## SELECTED TEXT
━━━━━━━━━━

3

I am trying to read from Kafka. My issue is exactly similar to the one discussed here. My code and pom.xml is very similar too. For me, the code runs perfectly fine in my local machine. But the same code fails when I build Uber jar and run it in Dataproc cluster. I have tried all the suggestions discussed on the original post. But none of them helps.

I get the below error:

Failed to find data source: kafka. Please deploy the application as per the deployment section of "Structured Streaming + Kafka Integration Guide"

Can someone please help?

━━━━━━━━━━

## INFORMATION PROVIDED

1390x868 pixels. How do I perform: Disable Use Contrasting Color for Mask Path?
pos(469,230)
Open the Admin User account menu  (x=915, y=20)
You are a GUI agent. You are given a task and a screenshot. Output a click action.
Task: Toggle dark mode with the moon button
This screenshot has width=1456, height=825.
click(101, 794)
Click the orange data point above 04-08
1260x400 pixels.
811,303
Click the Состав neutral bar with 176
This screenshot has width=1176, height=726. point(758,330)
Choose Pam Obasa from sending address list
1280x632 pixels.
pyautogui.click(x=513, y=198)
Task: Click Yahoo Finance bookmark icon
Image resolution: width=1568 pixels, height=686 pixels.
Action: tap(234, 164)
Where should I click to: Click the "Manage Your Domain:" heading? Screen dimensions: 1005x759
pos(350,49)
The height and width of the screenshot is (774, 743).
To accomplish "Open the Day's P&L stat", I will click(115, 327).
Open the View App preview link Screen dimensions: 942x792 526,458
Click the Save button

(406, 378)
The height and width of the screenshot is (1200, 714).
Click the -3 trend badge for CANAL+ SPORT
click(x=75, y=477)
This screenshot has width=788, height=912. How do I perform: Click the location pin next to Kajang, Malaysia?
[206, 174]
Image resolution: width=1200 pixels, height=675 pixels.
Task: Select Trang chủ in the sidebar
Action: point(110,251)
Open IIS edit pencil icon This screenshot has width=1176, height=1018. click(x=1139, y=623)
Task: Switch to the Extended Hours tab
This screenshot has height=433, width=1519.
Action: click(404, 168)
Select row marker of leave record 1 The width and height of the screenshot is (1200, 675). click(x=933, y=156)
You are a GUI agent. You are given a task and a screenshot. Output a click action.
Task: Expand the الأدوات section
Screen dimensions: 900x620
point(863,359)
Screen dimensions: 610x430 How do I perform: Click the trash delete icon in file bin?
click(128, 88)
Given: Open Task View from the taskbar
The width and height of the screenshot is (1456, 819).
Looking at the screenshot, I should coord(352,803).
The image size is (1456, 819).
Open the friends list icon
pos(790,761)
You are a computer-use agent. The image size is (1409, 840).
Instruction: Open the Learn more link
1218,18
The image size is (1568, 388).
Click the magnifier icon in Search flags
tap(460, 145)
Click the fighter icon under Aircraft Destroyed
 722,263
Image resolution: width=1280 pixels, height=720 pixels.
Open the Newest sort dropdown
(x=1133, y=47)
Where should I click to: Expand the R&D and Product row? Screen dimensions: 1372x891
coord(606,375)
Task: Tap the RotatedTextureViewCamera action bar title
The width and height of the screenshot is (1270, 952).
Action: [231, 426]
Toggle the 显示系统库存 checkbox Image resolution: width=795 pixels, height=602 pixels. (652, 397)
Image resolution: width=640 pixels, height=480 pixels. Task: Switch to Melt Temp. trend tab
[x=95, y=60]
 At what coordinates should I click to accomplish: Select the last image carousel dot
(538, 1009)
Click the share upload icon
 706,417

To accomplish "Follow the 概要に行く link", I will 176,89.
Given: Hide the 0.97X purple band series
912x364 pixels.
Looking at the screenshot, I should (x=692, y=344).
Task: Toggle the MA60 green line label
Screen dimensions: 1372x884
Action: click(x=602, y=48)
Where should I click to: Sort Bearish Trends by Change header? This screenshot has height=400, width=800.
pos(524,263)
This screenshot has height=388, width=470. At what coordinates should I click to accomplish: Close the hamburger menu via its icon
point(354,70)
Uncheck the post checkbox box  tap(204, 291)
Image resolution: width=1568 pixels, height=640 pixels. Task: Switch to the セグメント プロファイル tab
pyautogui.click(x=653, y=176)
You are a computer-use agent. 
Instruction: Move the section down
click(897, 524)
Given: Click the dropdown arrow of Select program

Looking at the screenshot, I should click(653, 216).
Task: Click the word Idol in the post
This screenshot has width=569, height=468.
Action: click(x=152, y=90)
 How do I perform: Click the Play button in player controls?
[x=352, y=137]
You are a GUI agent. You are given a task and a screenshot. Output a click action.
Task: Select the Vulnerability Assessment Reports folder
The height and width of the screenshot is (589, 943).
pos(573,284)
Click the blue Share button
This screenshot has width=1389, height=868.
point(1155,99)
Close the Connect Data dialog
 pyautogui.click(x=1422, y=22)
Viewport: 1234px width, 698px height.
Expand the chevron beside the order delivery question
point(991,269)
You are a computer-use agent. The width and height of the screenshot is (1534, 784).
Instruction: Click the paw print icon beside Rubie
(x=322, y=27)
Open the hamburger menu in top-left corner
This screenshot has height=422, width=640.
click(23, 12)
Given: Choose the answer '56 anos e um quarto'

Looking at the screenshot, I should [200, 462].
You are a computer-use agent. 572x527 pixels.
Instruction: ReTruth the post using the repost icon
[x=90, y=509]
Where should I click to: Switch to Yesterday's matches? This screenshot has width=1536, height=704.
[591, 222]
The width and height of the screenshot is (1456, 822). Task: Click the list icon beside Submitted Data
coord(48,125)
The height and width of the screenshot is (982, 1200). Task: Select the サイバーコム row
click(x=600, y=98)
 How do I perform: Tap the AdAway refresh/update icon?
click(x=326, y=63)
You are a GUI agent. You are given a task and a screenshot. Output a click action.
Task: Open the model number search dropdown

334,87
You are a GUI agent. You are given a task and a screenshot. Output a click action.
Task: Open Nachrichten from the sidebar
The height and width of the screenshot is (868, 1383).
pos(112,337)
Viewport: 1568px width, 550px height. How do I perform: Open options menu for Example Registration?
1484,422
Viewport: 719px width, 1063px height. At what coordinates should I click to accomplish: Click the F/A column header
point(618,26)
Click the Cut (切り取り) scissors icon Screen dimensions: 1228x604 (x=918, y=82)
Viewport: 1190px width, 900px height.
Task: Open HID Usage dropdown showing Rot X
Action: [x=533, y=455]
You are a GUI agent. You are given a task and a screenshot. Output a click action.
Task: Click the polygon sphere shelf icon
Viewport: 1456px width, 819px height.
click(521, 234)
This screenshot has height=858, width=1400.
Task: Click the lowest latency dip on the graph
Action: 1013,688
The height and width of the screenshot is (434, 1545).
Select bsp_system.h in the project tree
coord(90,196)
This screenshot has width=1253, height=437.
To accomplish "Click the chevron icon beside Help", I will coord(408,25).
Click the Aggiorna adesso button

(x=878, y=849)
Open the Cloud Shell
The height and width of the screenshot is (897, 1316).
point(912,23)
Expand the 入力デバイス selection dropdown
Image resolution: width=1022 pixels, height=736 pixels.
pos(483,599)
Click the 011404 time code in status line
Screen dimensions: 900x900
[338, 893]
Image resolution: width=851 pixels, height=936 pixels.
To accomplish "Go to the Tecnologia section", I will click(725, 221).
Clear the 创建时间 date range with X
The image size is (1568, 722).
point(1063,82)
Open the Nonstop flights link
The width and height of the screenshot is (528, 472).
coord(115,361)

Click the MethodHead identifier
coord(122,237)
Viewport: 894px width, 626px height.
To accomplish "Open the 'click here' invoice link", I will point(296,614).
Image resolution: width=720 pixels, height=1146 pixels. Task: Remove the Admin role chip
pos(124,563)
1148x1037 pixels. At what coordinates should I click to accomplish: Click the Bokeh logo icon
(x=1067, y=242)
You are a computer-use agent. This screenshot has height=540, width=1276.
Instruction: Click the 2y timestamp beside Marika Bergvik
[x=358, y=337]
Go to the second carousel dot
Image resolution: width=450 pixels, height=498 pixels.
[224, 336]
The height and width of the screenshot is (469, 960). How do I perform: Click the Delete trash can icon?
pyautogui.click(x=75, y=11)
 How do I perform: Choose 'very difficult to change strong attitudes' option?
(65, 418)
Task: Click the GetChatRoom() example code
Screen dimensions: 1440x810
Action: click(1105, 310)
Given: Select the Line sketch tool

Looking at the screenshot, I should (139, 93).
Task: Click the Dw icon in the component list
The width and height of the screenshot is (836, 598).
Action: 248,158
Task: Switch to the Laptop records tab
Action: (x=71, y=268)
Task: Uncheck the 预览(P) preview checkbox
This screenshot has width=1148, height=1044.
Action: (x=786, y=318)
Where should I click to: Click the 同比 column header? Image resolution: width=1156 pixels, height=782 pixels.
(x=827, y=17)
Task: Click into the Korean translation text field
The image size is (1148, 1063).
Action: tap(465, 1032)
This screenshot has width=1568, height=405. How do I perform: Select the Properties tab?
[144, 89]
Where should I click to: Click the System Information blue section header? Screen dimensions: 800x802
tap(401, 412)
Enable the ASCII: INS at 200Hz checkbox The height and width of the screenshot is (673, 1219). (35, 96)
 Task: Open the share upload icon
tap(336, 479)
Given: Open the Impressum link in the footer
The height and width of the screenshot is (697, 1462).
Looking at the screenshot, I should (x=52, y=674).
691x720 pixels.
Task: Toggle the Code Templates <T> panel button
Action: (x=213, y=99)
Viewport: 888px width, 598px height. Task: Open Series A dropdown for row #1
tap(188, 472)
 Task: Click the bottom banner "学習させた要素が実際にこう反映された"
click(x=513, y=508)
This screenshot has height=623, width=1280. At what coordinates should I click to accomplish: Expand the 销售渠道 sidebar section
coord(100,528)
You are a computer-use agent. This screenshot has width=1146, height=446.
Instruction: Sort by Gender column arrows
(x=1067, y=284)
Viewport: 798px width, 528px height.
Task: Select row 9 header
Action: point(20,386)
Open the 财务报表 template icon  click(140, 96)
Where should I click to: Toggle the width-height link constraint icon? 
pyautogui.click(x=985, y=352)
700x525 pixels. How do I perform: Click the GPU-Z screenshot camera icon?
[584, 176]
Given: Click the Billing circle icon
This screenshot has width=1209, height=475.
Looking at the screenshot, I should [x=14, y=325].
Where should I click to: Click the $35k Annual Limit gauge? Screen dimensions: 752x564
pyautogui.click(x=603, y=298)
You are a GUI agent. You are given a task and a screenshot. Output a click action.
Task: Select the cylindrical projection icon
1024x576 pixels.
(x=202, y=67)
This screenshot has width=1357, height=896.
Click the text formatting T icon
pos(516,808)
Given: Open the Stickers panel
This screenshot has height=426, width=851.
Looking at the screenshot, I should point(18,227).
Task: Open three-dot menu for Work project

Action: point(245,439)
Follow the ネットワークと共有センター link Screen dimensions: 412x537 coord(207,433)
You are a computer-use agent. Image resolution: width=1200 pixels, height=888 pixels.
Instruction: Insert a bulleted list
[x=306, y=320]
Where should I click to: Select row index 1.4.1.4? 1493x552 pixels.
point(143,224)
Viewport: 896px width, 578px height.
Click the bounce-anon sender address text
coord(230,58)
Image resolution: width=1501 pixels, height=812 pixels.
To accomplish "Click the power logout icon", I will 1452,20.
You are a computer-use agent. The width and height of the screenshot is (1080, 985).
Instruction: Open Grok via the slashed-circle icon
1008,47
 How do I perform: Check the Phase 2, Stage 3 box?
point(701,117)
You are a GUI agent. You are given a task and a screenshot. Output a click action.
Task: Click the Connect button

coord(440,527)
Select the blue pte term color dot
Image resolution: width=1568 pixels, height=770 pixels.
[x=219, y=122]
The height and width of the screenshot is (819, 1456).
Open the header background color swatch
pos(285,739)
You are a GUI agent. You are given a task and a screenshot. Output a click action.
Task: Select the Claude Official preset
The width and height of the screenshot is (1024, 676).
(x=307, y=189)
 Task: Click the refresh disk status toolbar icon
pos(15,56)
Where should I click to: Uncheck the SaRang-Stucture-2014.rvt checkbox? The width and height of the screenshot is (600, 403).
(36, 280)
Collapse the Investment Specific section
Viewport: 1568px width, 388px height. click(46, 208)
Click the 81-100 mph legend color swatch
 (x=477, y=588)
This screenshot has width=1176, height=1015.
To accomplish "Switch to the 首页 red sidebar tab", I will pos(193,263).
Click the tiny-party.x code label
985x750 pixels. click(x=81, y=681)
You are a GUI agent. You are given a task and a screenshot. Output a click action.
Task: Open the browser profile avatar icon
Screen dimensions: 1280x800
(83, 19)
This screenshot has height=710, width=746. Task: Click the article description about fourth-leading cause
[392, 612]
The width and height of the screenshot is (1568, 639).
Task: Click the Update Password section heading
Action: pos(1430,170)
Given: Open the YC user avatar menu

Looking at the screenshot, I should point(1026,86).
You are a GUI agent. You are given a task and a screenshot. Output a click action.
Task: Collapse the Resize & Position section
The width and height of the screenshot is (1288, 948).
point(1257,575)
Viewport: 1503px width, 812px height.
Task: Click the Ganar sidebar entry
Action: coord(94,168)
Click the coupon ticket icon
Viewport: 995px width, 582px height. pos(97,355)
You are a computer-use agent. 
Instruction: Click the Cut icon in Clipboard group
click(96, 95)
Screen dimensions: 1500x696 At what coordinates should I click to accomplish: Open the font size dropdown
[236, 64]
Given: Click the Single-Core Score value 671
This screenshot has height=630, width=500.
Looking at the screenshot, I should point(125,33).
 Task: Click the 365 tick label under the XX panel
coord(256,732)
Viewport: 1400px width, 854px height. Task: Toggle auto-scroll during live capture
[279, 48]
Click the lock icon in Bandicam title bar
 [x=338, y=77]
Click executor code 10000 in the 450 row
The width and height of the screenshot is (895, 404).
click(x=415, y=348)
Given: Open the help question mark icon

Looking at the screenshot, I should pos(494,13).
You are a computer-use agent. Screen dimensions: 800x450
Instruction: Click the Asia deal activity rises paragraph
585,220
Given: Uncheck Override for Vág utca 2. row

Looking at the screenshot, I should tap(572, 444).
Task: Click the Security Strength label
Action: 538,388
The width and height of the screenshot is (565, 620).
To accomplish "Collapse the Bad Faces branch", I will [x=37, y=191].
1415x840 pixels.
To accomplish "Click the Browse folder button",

━━━━━━━━━━

## SHORT PROBLEM
Quote, in order, every sentence in the Kafka forum post that begins with the word "I" or the word "My".

## FINAL ANSWER
1. I am trying to read from Kafka.
2. My issue is exactly similar to the one discussed here.
3. My code and pom.xml is very similar too.
4. I have tried all the suggestions discussed on the original post.
5. I get the below error: